Extracted material section start

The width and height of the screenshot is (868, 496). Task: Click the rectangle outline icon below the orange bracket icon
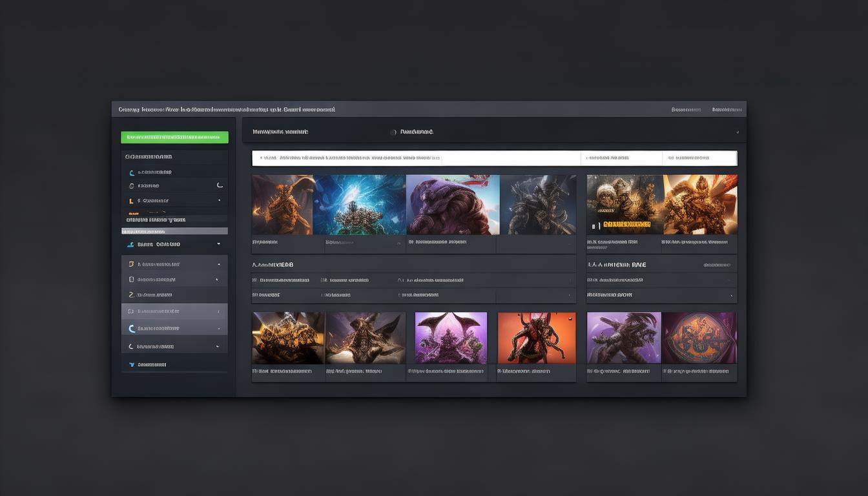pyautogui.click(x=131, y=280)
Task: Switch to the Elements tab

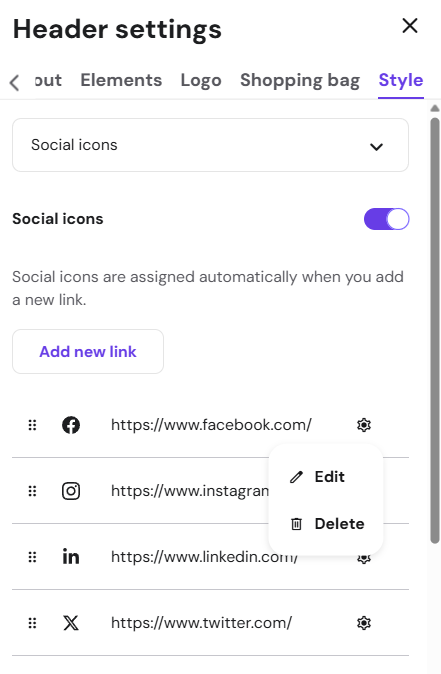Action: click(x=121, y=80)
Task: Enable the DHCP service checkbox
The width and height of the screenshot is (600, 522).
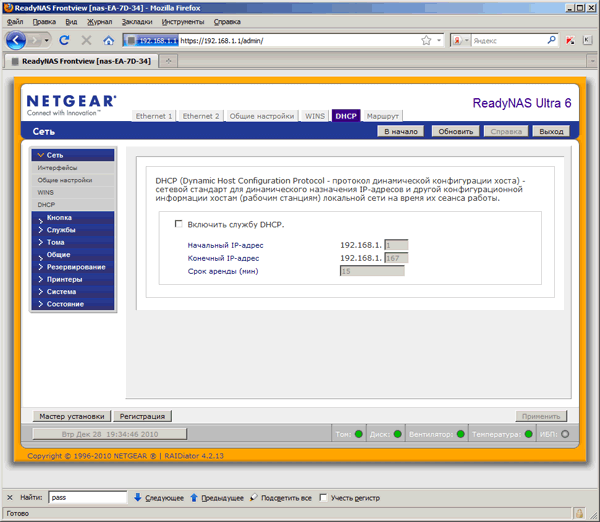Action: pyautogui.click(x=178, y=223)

Extracted material section end
Extracted material section start

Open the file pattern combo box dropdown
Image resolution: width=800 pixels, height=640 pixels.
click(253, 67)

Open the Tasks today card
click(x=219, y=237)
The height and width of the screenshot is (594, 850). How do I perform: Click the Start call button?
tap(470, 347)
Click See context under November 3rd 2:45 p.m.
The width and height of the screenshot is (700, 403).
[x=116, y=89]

Extracted material section end

### Task description
Out of the records above, please copy exactly the lines from the line with "The width and height of the screenshot is (868, 496)." up to and including the line with "Task: Enable the DHCP service checkbox", minus the pictures.

### Exercise response
The width and height of the screenshot is (868, 496). Task: Click the rectangle outline icon below the orange bracket icon
pyautogui.click(x=131, y=280)
Task: Switch to the Elements tab

Action: click(x=121, y=80)
Task: Enable the DHCP service checkbox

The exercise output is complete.